>> Begin INPUT FOR THIS TASK
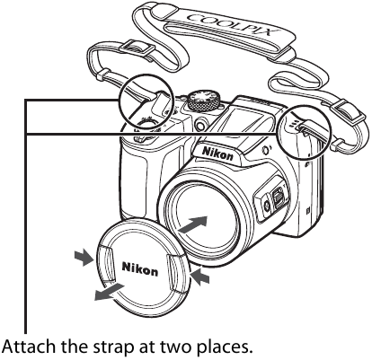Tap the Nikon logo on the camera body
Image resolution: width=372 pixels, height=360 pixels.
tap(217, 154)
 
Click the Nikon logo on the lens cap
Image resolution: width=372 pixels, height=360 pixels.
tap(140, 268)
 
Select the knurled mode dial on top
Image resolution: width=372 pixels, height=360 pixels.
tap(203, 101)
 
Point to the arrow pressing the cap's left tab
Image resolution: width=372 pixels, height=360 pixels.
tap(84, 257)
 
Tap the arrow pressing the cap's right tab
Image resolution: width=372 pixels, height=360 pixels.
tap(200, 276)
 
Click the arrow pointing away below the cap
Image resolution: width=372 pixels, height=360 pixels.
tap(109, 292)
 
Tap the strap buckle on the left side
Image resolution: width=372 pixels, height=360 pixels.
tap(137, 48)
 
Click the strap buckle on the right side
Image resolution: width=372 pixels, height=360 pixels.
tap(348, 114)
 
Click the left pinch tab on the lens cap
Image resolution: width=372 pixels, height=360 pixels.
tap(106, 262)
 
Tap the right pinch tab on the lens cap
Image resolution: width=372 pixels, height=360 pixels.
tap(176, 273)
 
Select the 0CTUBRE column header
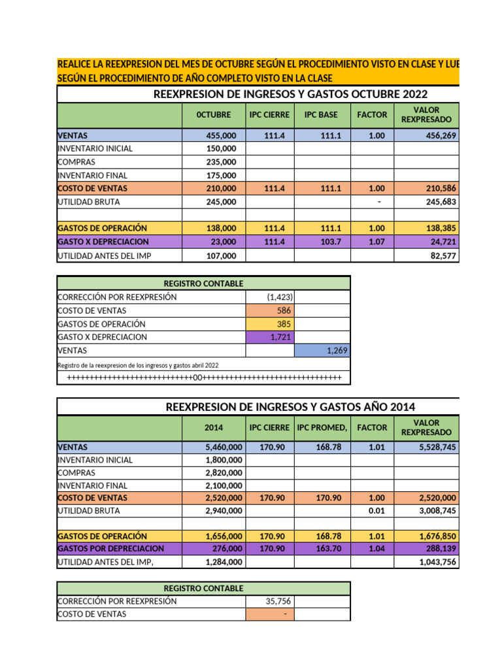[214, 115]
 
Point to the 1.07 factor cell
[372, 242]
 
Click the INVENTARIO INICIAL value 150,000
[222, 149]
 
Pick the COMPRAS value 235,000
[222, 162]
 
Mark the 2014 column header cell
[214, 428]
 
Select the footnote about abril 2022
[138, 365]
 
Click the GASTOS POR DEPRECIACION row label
>> End INPUT FOR THIS TASK
*WHAT THE TASK REQUIRES:* Can you format the records from the start through the line containing "tap(109, 292)", including that line, as a JSON list of strings with one string per line? Leave out blank lines and the pictures.

*CORRECT ANSWER:*
[
  "Tap the Nikon logo on the camera body",
  "Image resolution: width=372 pixels, height=360 pixels.",
  "tap(217, 154)",
  "Click the Nikon logo on the lens cap",
  "Image resolution: width=372 pixels, height=360 pixels.",
  "tap(140, 268)",
  "Select the knurled mode dial on top",
  "Image resolution: width=372 pixels, height=360 pixels.",
  "tap(203, 101)",
  "Point to the arrow pressing the cap's left tab",
  "Image resolution: width=372 pixels, height=360 pixels.",
  "tap(84, 257)",
  "Tap the arrow pressing the cap's right tab",
  "Image resolution: width=372 pixels, height=360 pixels.",
  "tap(200, 276)",
  "Click the arrow pointing away below the cap",
  "Image resolution: width=372 pixels, height=360 pixels.",
  "tap(109, 292)"
]